The proper use of medicines could save the US healthcare system $213 billion annually, according to Joseph Jimenez, CEO of Novartis, in an article for the World Economic Forum. He goes on to say that, based on research, US healthcare costs could be reduced by 25% if health systems and policy makers could stop treatments that aren't working.
Or maybe stop them in trials? Products with marketing approval are only part of the problem of course. Surely we need to start at the beginning? Let's focus on clinical trials. The 'gold standard' is being challenged, fundamentally at the level of data and how it is captured and when. But increasingly also on how decisions are made based on a changing relationship with that data.
Real World Evidence, or patient level data captured outside clinical control, is only one challenge to the RCT gold standard. The rise of Adaptive clinical trials is another sign that the drug industry is responding to cost pressures and looking at ways to improve on what was previously considered optimal.
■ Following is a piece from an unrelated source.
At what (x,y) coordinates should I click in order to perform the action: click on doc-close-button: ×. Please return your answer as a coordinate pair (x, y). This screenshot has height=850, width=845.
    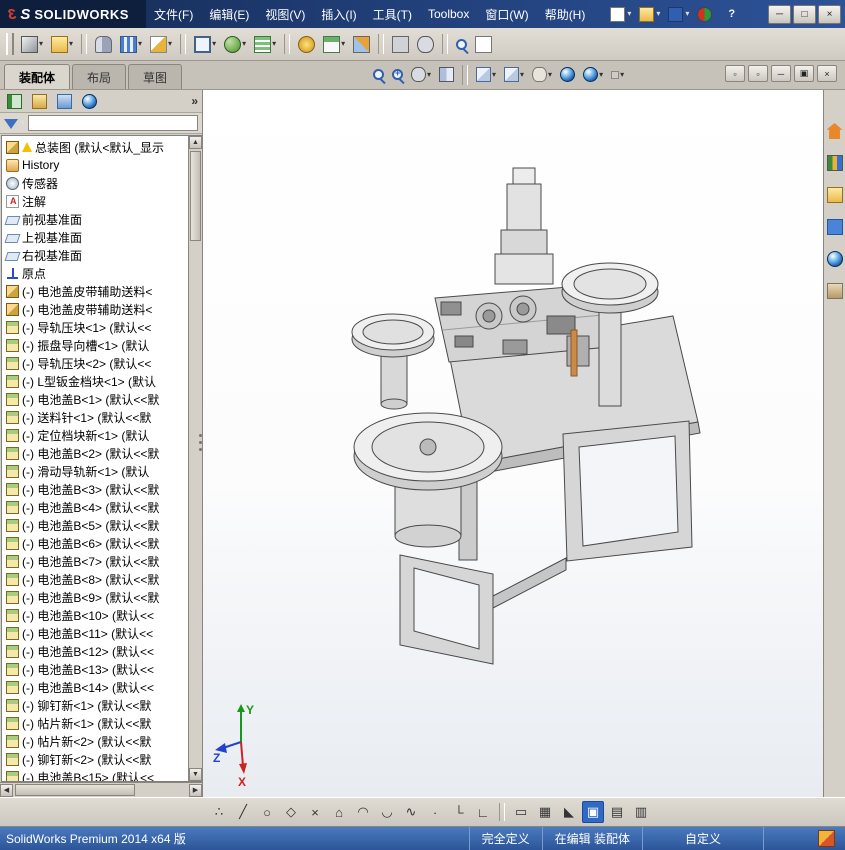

Real World Evidence has already been demonstrating an impact on development costs, by identifying unmet needs or subpopulations responding well to therapeutics. But with increasing pressure to make more from less change needed to happen. When even relatively new therapeutic areas like IO are already hotly contested and with diminishing returns in saturated markets, we already knew the days of the blockbuster were behind us. The RCT model, well suited to the blockbuster and its immense financial returns, needed to evolve to a model more suited to speciality indications.
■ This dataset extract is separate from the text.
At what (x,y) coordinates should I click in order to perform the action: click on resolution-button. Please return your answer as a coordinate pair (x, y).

The Adaptive trial brings a new level of agility to the trial sequence, although the protocol must still be approved in advance. In the adaptive model, patient biometric data can be collected and utilized to make scheduled adjustments to the trial design. By capturing real-time patient data for analysis, treatment aims, dosage etc can be varied to telescope in on the patient group which respond to treatment, or treatments which have an optimal outcome for the patient group.
Like Real World Data and Evidence synthesis, Adaptive trials have advantages over the gold standard RCT model. Trial timelines can be shorter, and patient recruitment - a real pain point - is reduced.
Perhaps the biggest winner is the patient group. Treatments or doses which don't work can be dropped from the trial based on interim data. Patients are exposed to more effective treatments quickly, rather than having to wait until the end of a lengthy RCT.
Of course, having the right data in a format which is quickly understandable and sufficient to make decisions from has it's own challenges. Technology, people, cultural shift to adopt to an adaptive model and accepting that confidence based on interim results might have to trump certainty with more data.
Adaptive trials could make a big impact on costs, but it needs more adaptive thinking to make them happen. Say 25% more.